For example, if there are 4,800 application failures within the time window and the allowed failures (error budget) is 5,000, then:
Burn Rate = Actual Error Rate / Error Budget
4800 / 5000 = 0.96
Interpretation:
Burn Rate = 0: The error budget remains untouched.
Burn Rate < 1: The error budget is being consumed at a healthy rate.
Burn Rate = 1: The error budget is being used exactly as planned.
Burn Rate > 1: The error budget is being exceeded and requires immediate action. -
Calculate the Error Time
The organization must ensure that its service remains within the error time. If there are any failures in the application or network, as long as the error time is not exceeded, the application remains available to users, and the SLO is not breached.
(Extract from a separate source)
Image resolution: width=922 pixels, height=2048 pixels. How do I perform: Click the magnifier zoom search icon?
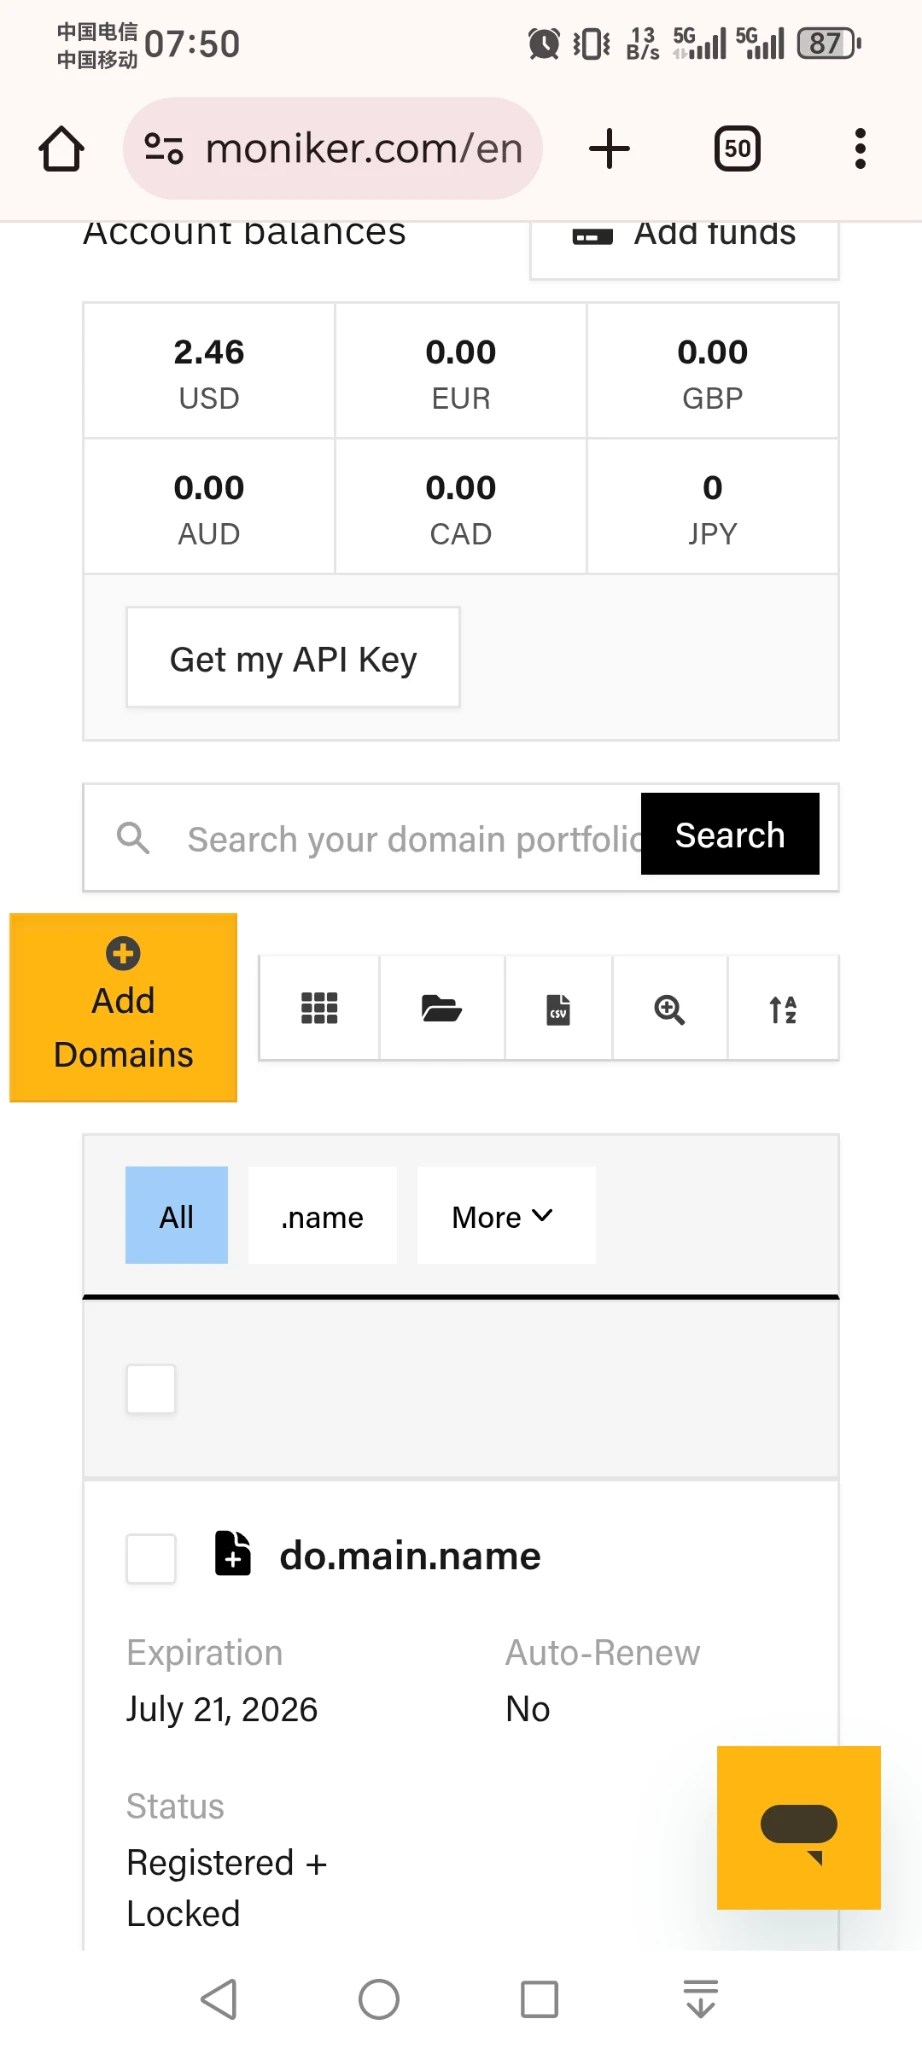coord(669,1009)
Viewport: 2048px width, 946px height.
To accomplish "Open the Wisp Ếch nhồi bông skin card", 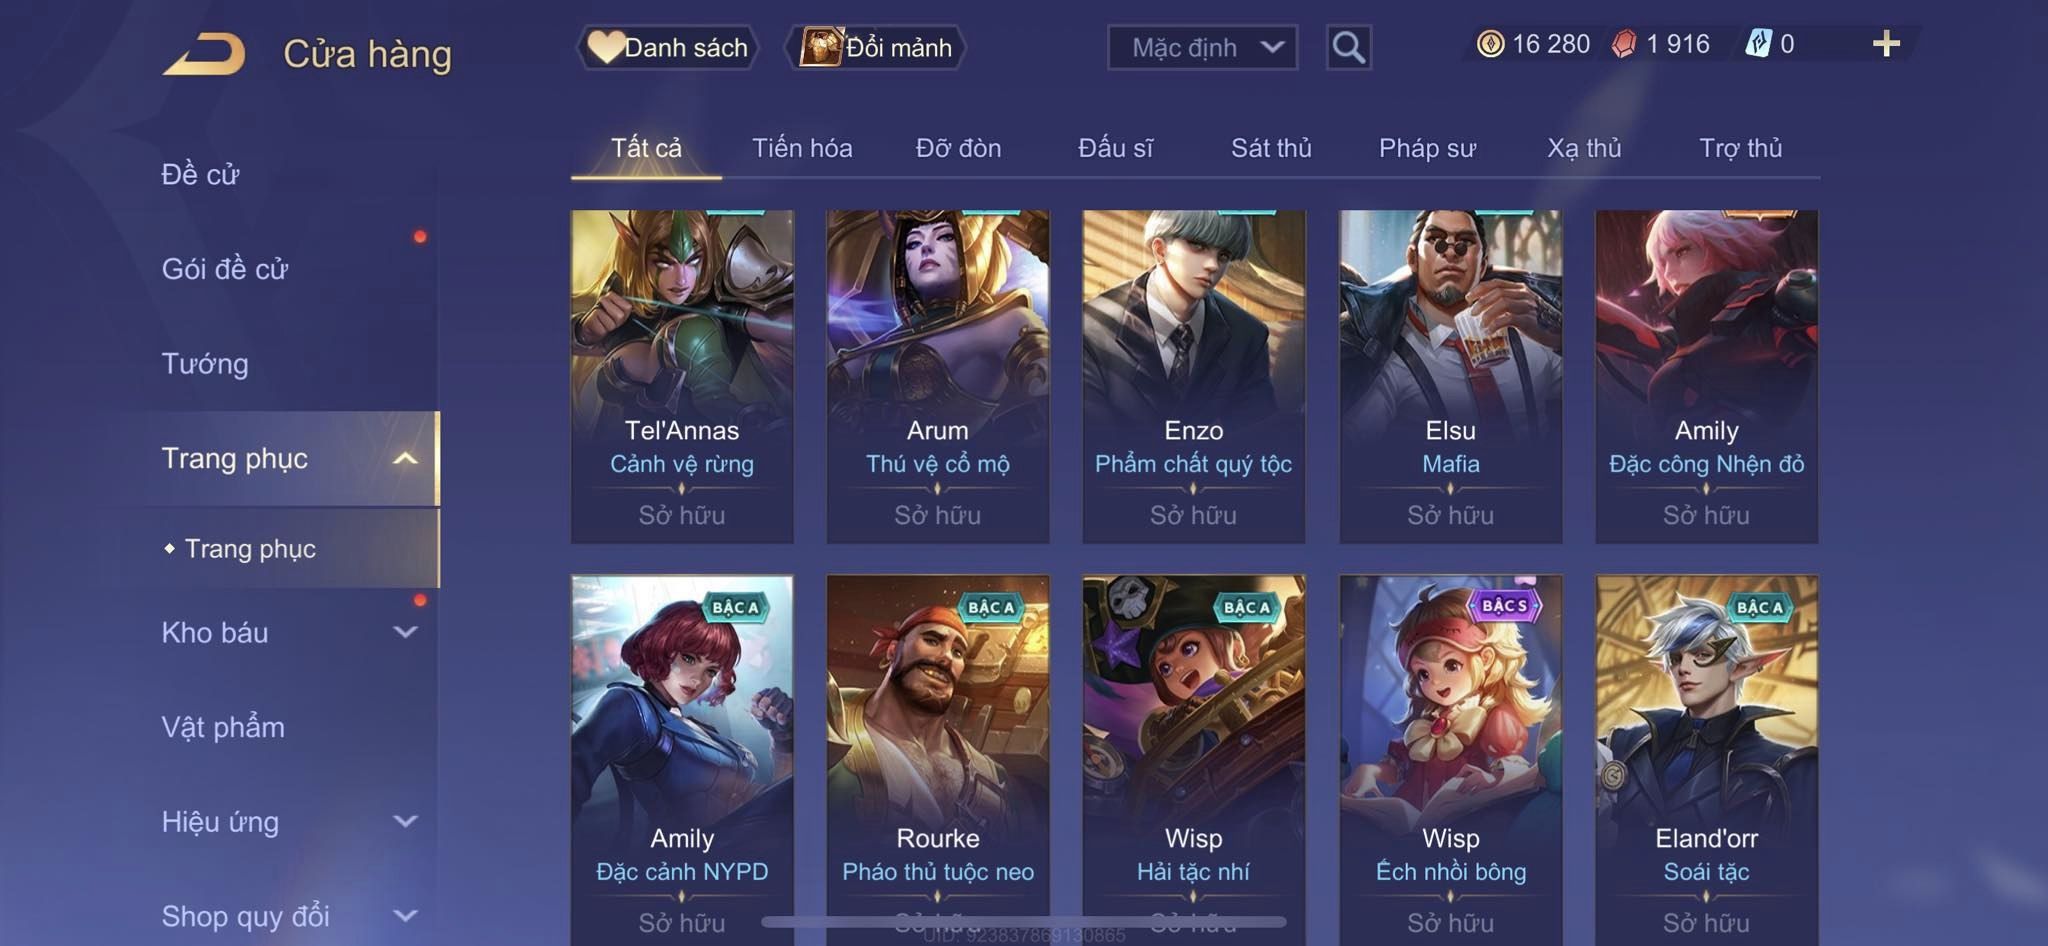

Error time refers to the maximum allowable duration a service can be unavailable without breaching its SLO.
Error Time = (Error Budget / 100) × Total Time Window
Error Time = (5/100) x 168 = 8.4 hours
Implementing SLOs helps organizations proactively monitor service health and maintain application reliability. By defining KPIs, configuring SLIs, calculating error budgets, and tracking burn rates, businesses can ensure optimal performance.
These practices enable teams to detect and resolve issues before they impact end users, ultimately enhancing customer experience and operational efficiency.